In 2023, support for climate-related proposals has essentially halved to about 23% from two years ago, according to data from the Center for Active Stewardship. Activist investors filed environmental resolutions this year that have been more “aggressive” and that’s led to a higher level of disapproval, said Nolan Lindquist, executive director of the group. For example, one rejected proposal asked Exxon Mobil Corp. and Chevron Corp. to take responsibility for curbing emissions from customers that burn their fuels, or so-called Scope 3 emissions.

“Before, investors were merely asking for reports disclosing emissions goals and energy-transition plans,” Lindquist said. “Recent proposals are much more specific about executing on those plans.”

Even as overall support has waned, investors continue to back ESG proposals that are clearly linked to a company’s financial risk and reputation, said Nadira Narine, senior director of strategic initiatives at the Interfaith Center on Corporate Responsibility, which tracks activist shareholder recommendations.

  • A majority of Starbucks Corp.’s voters backed a proposal to study the company’s labor actions after the National Labor Relations Board cited the company for interfering in unionization activities at its coffee shops.
  • Shareholders also agreed that Dollar General Corp. should move ahead with a health-and-safety audit for its workers. The company is on the US Labor Department’s Occupational Safety and Health Administration’s “severe violator” list of companies with working conditions that endanger employees.
  • And almost half of McDonald’s Corp. investors agreed the company should better explain its lobbying efforts, which may be contrary to the interest of its workers.

Even with the backlash, the small number of explicitly anti-ESG recommendations have been roundly rejected.

At Amazon.com Inc., a conservative group asked the company to report on the costs and benefits of its diversity, equity and inclusion program, including efforts to conduct racial-equity audits. The proposal garnered just 0.8% of votes. Another asked drugmaker Eli Lilly & Co. to disclose its risks and costs from the company’s opposition to enacted or proposed state policies on abortion. That resolution got just 1.9% of support.

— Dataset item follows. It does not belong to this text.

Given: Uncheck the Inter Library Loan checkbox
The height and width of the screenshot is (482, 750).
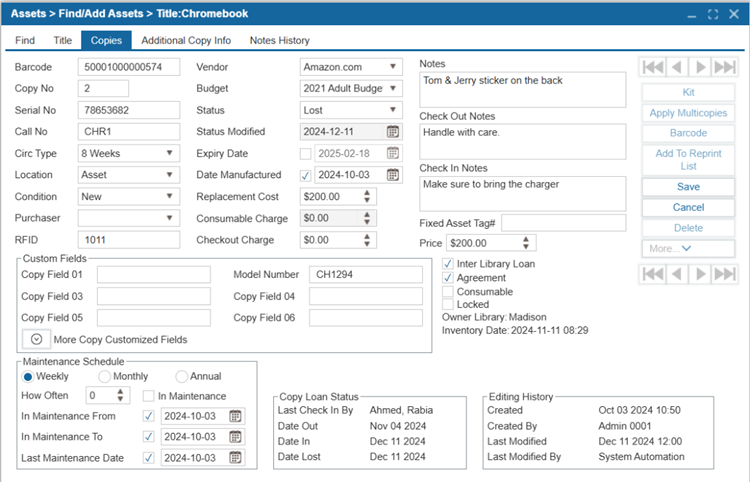Looking at the screenshot, I should point(448,264).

The point of such proposals isn’t necessarily to win, but to force companies to take a position on issues such as whether White people are being hurt by diversity efforts, said Scott Shepard, executive director of the Free Enterprise Project at the National Center for Public Policy Research, a conservative group that pushes for free-market solutions to policy issues.

“All we’re seeking in every effort we’re taking is to get companies back to neutral,’’ he said. “So they are admitting ESG is left wing and partisan by calling us anti-ESG, but we’ll take it because the admission itself is pretty huge. I think we can score that as a big win for our team.”

According to Sustainable Investments' Welsh, even if conservatives didn't win, they have been successful at shifting the conversation.

“We really are in a sort of ‘which side are you on’ moment,” she said.